Worum geht es in deinem Foto und wie ist die Idee dazu entstanden?
Dieses Foto ist Teil meiner Arbeit "The Best of Days", in der ich Kinder und Jugendliche in Ferienlagern begleitet habe. Für mich ist dieses Foto ein Schlüsselbild der Serie, da es die Ambivalenz beschreibt, die es in Ferienlagern unumgänglich gibt. Zwischen Freude und Einsamkeit, zwischen Zusammenhalt und Traurigkeit.

Für welche Techniken/Materialien hast du dich entschieden und warum?
Den Hauptteil meiner Arbeit habe ich mit einer Digitalkamera fotografiert.
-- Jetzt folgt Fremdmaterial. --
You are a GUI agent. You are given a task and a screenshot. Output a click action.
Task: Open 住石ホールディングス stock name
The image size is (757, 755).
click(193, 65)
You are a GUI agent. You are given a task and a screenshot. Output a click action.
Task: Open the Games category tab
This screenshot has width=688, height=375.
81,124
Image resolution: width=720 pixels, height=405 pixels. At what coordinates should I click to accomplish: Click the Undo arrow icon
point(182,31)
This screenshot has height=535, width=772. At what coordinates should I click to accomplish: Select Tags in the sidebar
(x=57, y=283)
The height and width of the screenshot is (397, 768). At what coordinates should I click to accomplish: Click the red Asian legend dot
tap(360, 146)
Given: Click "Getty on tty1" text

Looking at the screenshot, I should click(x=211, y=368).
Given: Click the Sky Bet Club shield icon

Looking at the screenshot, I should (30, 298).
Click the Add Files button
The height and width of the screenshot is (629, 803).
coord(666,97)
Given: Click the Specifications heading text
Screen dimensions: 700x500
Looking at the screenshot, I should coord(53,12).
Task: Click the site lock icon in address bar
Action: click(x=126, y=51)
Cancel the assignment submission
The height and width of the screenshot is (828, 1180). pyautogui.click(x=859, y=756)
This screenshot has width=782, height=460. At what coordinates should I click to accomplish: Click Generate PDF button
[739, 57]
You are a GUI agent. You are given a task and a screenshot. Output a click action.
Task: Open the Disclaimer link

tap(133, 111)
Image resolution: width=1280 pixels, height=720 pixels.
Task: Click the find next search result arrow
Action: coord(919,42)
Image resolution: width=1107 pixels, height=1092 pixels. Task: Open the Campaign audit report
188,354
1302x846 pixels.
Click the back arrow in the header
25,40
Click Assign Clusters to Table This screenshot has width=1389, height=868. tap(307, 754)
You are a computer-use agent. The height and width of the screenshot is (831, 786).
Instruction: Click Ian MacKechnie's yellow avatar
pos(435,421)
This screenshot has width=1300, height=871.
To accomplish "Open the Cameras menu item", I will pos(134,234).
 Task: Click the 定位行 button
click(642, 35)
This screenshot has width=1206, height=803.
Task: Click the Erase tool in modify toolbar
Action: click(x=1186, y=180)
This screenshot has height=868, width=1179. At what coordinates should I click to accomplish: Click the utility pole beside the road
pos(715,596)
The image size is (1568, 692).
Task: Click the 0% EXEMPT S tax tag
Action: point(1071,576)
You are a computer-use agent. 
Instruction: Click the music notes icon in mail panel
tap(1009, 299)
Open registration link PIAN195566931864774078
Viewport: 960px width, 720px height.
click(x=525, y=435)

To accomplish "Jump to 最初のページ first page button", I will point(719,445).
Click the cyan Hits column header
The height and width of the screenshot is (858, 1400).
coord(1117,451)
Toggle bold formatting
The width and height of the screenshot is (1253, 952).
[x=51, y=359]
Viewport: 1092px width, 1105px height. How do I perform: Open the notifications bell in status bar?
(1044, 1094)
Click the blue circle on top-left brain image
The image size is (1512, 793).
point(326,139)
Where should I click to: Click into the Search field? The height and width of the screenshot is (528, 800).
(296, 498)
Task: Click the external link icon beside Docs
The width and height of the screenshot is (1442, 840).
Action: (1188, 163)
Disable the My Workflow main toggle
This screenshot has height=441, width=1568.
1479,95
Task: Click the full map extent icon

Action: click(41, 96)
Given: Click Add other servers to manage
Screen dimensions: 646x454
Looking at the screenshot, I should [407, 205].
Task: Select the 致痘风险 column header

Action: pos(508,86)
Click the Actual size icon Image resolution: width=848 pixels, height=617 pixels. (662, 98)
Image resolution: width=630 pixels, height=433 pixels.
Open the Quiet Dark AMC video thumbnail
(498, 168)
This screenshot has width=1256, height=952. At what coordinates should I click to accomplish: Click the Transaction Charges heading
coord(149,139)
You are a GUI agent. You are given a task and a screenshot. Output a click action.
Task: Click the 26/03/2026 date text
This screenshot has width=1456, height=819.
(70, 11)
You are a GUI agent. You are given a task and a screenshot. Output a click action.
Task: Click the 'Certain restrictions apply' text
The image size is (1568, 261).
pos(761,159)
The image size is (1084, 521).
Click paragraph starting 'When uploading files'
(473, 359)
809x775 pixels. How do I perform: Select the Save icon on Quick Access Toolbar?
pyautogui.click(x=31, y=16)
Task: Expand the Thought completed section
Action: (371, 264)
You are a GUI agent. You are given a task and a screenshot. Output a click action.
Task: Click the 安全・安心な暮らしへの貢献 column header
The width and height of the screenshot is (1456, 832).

Um das Thema breiter zu erzählen, habe ich außerdem Polaroidbilder vom Essen gemacht sowie verlorene Spielkarten gesammelt und einige der Jugendlichen darum gebeten, Briefe zu verfassen. Dadurch bekommt man als betrachtende Person einen breiteren Eindruck für diese Welten und kann hoffentlich noch tiefer eintauchen.

Wie lange hat es gedauert, bis alles fertig war?
Insgesamt habe ich etwa eineinhalb Jahre an dem Projekt gearbeitet und war bei acht verschiedenen Fahrten dabei. Dabei waren die Längen sehr unterschiedlich, meistens gingen die Fahrten über ein langes Wochenende oder eine Woche. Die längste Zeit waren zwei Monate, da habe ich aber im Camp auch als Fotografin gearbeitet, wodurch ich mir die Reise und andere Kosten des Projekts finanzieren konnte.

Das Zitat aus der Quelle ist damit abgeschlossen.